Tribunal decision-maker Athanasios Hadjis also ordered Kulbashian and Richardson each to pay $1,000 in penalties, and fined Canadian Ethnic Cleansing Team and Affordable Space.com $3,000 each.
Warman was "ecstatic" with the decision.
"It shows human-rights laws work," Warman said from Ottawa.
Neither Kulbashian nor Richardson could be reached for comment.
However, a person who did not give his name but described himself as a "friend" of Kulbashian, an engineering student, said, "it doesn't matter, we'll see when asked about the ruling.
"I have to read the thing, the whole thing, before we come to a decision."
Warren Kinsella, a Toronto lawyer and author of Web of Hate, called the ruling "terrific" news in light of a 1999 decision by the Canadian Radio-television and Telecommunications Commission not to regulate the Internet.

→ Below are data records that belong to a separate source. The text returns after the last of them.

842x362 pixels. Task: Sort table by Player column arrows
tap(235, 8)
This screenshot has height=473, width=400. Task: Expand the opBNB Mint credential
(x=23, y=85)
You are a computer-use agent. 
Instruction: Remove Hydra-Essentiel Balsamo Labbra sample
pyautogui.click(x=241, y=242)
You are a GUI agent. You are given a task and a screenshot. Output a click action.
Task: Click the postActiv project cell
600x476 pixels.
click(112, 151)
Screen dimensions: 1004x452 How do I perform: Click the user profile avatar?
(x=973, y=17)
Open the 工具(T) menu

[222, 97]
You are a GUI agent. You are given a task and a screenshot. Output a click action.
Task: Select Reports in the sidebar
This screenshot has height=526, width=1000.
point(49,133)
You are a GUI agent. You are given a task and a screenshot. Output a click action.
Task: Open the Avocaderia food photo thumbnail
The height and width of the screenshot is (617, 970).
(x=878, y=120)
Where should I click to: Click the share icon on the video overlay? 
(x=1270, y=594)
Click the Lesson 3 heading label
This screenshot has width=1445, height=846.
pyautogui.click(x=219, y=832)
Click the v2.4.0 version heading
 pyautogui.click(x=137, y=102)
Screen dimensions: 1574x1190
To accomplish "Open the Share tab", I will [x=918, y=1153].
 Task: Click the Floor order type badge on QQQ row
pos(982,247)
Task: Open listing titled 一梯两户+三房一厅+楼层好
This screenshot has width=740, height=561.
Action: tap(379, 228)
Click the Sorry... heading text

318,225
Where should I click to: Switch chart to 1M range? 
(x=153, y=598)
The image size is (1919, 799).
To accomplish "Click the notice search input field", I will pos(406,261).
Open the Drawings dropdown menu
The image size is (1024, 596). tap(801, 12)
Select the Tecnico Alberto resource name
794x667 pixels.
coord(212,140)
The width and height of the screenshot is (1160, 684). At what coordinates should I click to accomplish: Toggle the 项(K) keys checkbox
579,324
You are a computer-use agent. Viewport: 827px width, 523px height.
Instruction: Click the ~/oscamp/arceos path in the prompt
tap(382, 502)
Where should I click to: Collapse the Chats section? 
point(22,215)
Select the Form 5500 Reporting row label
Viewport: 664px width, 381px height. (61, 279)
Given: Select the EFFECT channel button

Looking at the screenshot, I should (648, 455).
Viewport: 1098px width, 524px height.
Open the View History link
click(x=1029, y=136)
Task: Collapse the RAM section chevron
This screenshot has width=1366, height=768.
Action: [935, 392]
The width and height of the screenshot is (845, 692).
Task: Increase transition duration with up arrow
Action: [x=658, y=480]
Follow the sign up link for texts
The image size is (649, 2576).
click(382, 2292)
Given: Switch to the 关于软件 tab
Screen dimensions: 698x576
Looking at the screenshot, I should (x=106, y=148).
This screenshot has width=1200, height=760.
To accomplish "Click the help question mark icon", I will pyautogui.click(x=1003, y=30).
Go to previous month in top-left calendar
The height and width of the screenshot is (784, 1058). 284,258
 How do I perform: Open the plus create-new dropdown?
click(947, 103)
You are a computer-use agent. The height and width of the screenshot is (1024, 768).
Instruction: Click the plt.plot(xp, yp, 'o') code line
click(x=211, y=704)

"Any parent knows, any member of a minority group knows, the Internet has become a cyber- sewer," Kinsella said in a telephone interview.
"(The ruling) says, 'We believe we have jurisdiction over expressions of hatred over the Internet,' and that's a good thing."
Farber, an expert on Internet hate, said the lawyer had done Canadians a "valuable service," calling the websites "ugly, vile and brutal."
"This was exactly the kind of case that should come before the Canadian Human Rights Commission," he said.
The websites were shut down after the congress complained to Toronto police about four years ago.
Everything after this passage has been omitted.